Stated task
Please render the listing below as a JSON list of strings, one string per line, leaving out any blank lines.
────────
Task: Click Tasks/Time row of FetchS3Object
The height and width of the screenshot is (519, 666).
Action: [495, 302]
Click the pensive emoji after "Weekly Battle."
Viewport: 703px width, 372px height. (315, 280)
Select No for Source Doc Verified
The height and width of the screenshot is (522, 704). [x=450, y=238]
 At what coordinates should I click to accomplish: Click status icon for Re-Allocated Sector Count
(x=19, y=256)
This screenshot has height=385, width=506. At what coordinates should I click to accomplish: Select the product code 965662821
────────
Written solution
[
  "Task: Click Tasks/Time row of FetchS3Object",
  "The height and width of the screenshot is (519, 666).",
  "Action: [495, 302]",
  "Click the pensive emoji after \"Weekly Battle.\"",
  "Viewport: 703px width, 372px height. (315, 280)",
  "Select No for Source Doc Verified",
  "The height and width of the screenshot is (522, 704). [x=450, y=238]",
  " At what coordinates should I click to accomplish: Click status icon for Re-Allocated Sector Count",
  "(x=19, y=256)",
  "This screenshot has height=385, width=506. At what coordinates should I click to accomplish: Select the product code 965662821"
]